Can educational data be used to actually help schools get better?

That’s the hope behind a push to bring to K-12 schools a management philosophy known as “continuous improvement” that has flourished in fields such as health care, manufacturing, and social services.

But experts contend that the K-12 education system’s current data infrastructure, built in response to the federal No Child Left Behind Law and focused primarily on holding schools accountable, looms as a significant barrier.

“New data systems really have to allow [teachers and principals] to say what they want to accomplish, and determine whether they’ve accomplished it,” said Louis Gomez, a professor of education and information studies at the University of California, Los Angeles, and a co-author of the 2015 book, Learning to Improve, How America’s Schools Can Get Better at Getting Better. “Just monitoring how we’re doing is not going to help us get better.”

Examples of what an improvement-based data infrastructure actually looks like in practice are few and far between.

Louis GomezUCLA Professor

Wisconsin’s 4,000-student Menomonee school district is lauded for using a comprehensive approach to steadily improving everything from recess safety to the cleanliness of its classrooms, but educators and administrators there have relied on mostly informal systems for collecting and analyzing information.

The 400,000-student Chicago school district has been at the forefront of efforts to use ‘early-warning’ data to keep high school students on track to graduation and college, but such work typically relies on existing data systems to support a narrowly targeted improvement project. And the New York-based nonprofit New Visions for Public Schools has taken the lead on developing brand new data systems designed to help schools collect and track the kinds of “process data” that continuous-improvement proponents describe as critical, but such tools remain on the fringes of the K-12 sector.

Far more typical are districts like Dallas, where budget woes and leadership churn have hampered efforts to build and use data systems in new ways.

See Also: A Primer on Continuous School Improvement

As a field, education has “placed tremendous emphasis on data for accountability purposes,” said Mark Dunetz, the president of New Visions for Public Schools. “We’ve done a much poorer job at providing practitioners with the tools they need to manage the types of tasks that are the day-to-day bread and butter of schools, and that enable everything else to happen.”

Little Impact on Teaching

The idea of schools making better use of educational data is nothing new.
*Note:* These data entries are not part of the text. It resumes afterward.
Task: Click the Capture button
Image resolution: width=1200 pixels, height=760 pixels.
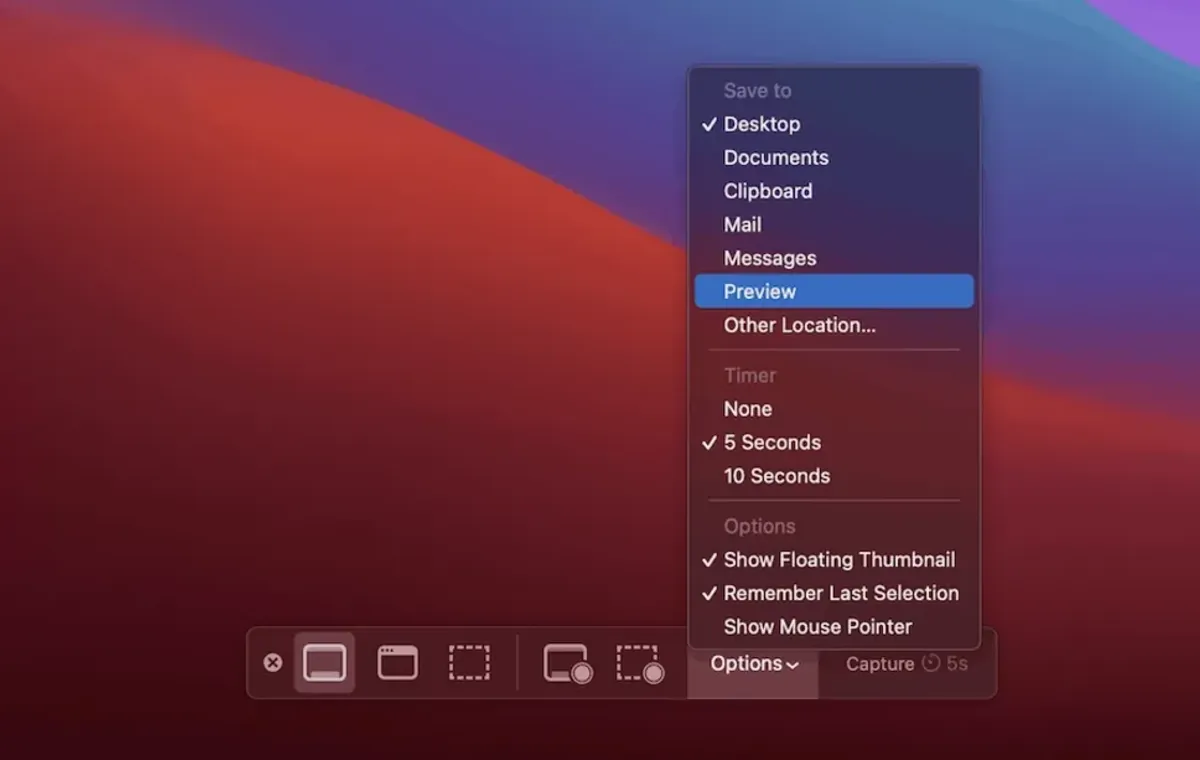Action: [905, 664]
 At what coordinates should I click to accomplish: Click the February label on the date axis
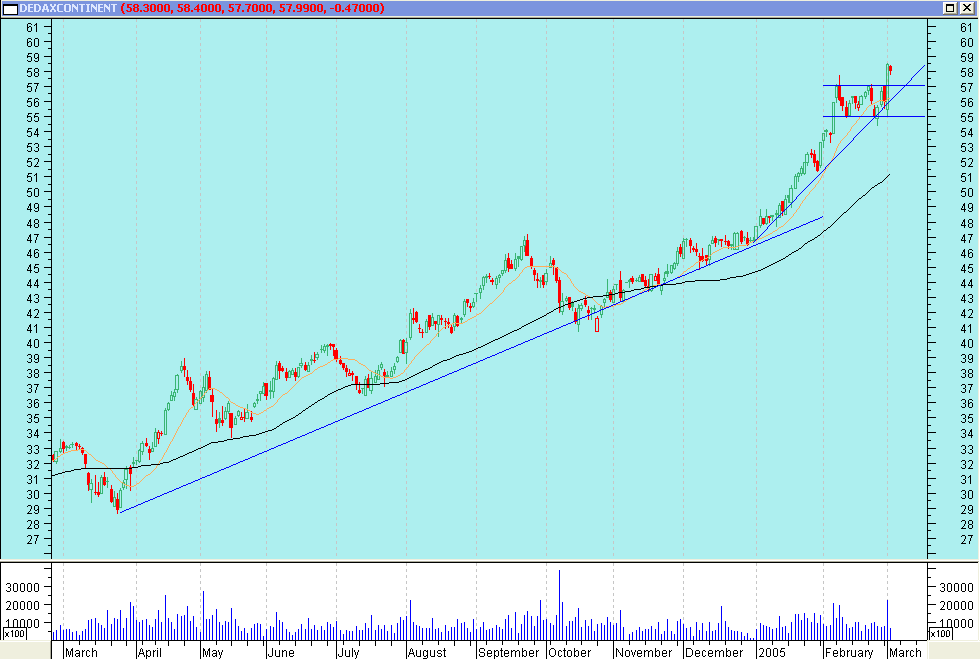point(849,652)
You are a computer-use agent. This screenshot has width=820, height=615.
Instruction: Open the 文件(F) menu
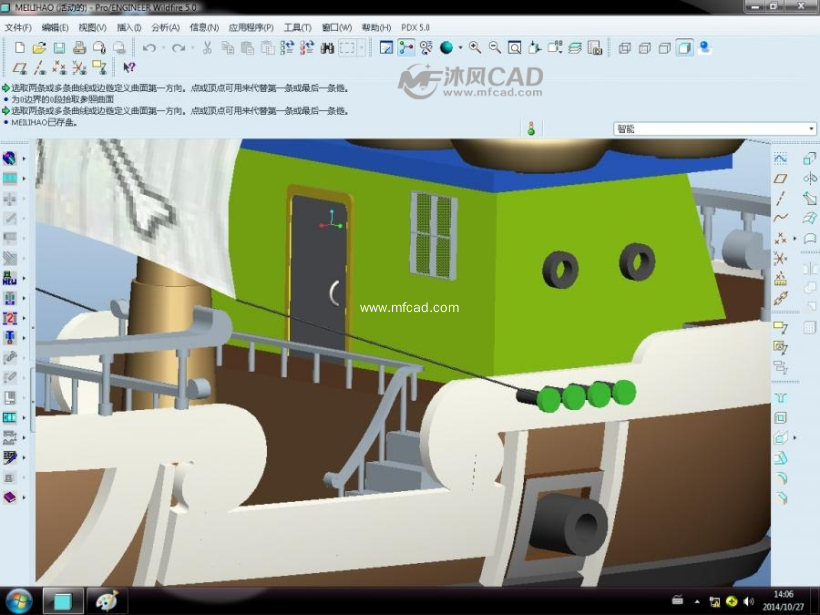point(18,27)
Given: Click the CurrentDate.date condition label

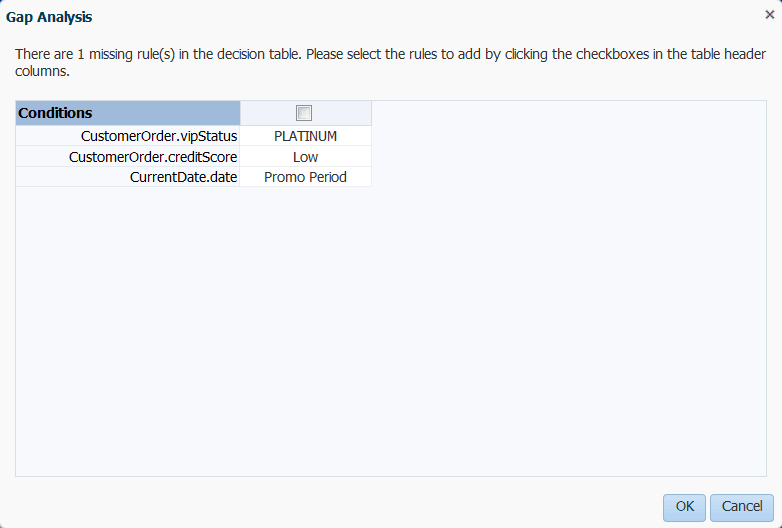Looking at the screenshot, I should 183,177.
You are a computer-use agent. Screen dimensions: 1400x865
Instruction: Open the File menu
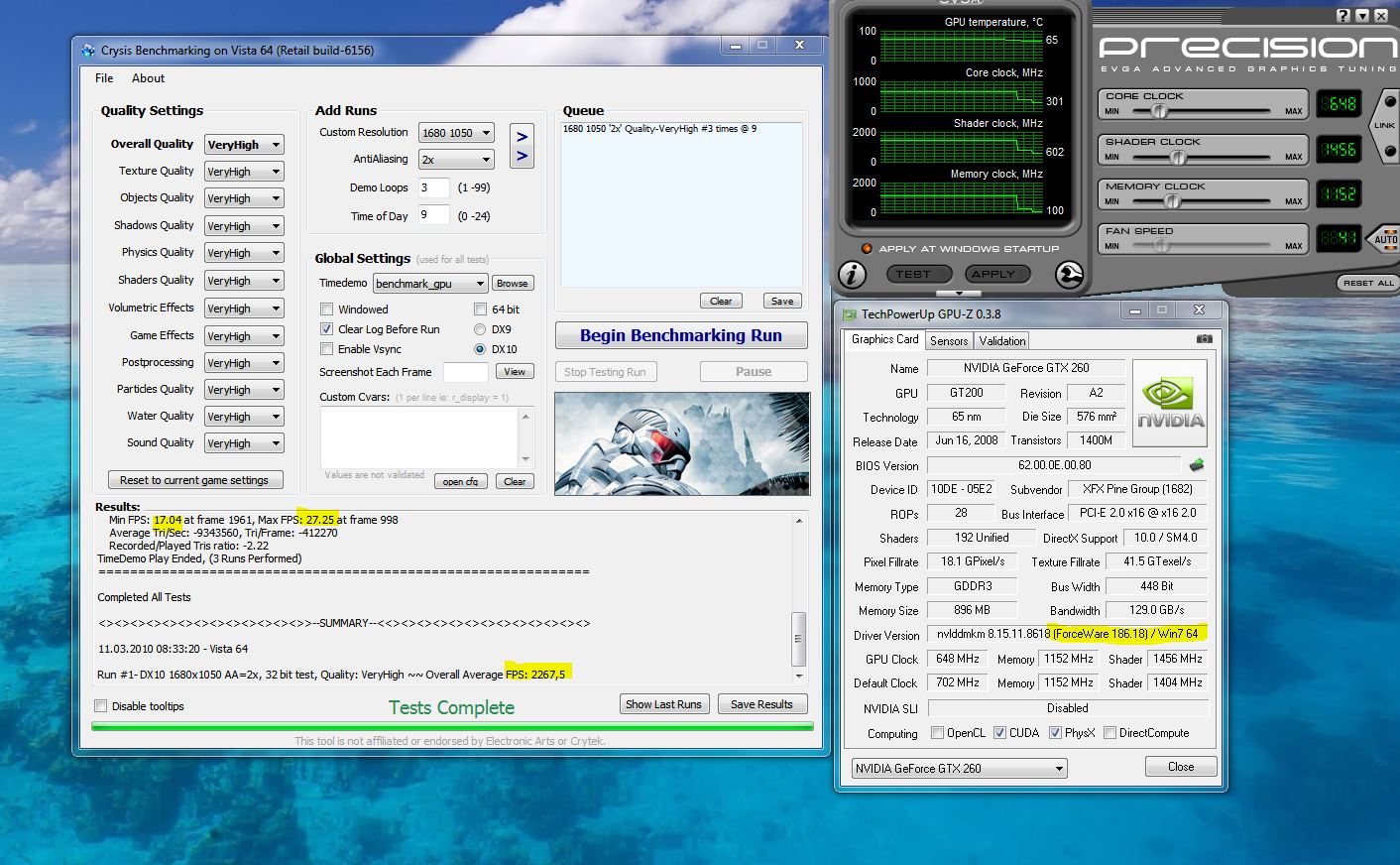coord(104,78)
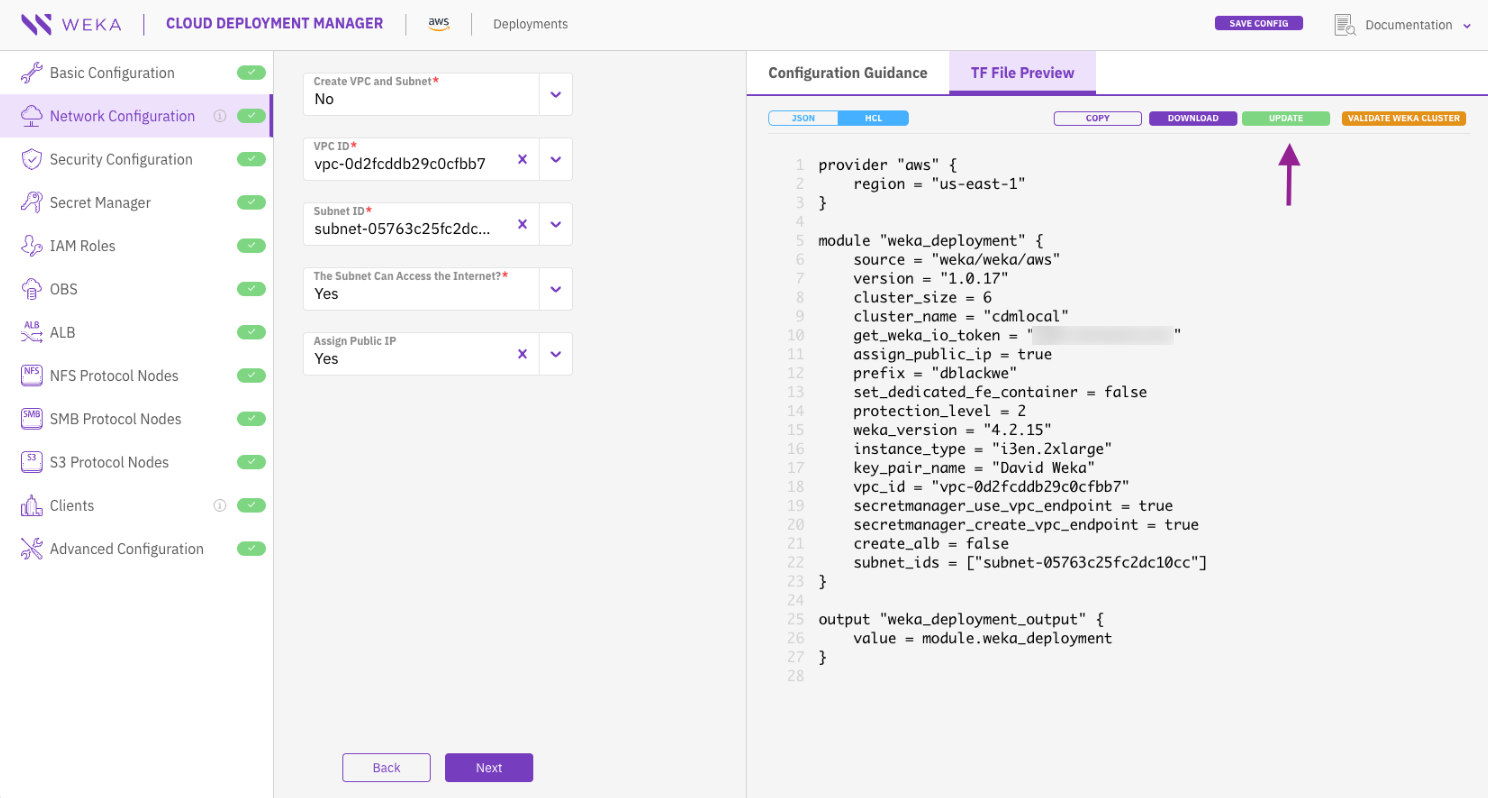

Back in 2010, the U.S. Department of Education described data-driven decision making as a “national priority,” saying that states and school districts had made significant progress in building a new data infrastructure.

But in a report that year titled “Use of Education Data at the Local Level: From Accountability to Instructional Improvement,” the department also concluded that such work was having little impact on actual classroom teaching.

The reasons?

“School staffs’ perception of barriers to greater use of data include a sense of lack of time, system-usability issues, the perception that the data in the system are not useful, and district policies around curriculum coverage or pacing that prohibit modifying learning time to match student needs,” the report concludes.

Fast forward eight years, and the lingo has changed, but such challenges are still endemic, said Andrew Krumm, the director of learning analytics at Digital Promise, a nonprofit that promotes the use of technology to improve schools.

Andrew KrummData Researcher, Digital Promise

Too often, Krumm and other proponents of continuous improvement say, schools get caught in a cycle in which administrators and policymakers identify a problem; develop a program or intervention to address that problem; roll it out; and try to determine whether or not it worked. The data used to measure success is typically a long-term outcome measure, such as standardized test results. If scores go up, administrators try to scale the program across other schools and districts—often with little consideration for why the program worked, or how conditions on the ground in other schools and districts might vary.

That approach amounts to “implementing fast and learning slow,” Gomez and his co-authors from the Carnegie Foundation for the Advancement of Teaching argue in their 2015 book.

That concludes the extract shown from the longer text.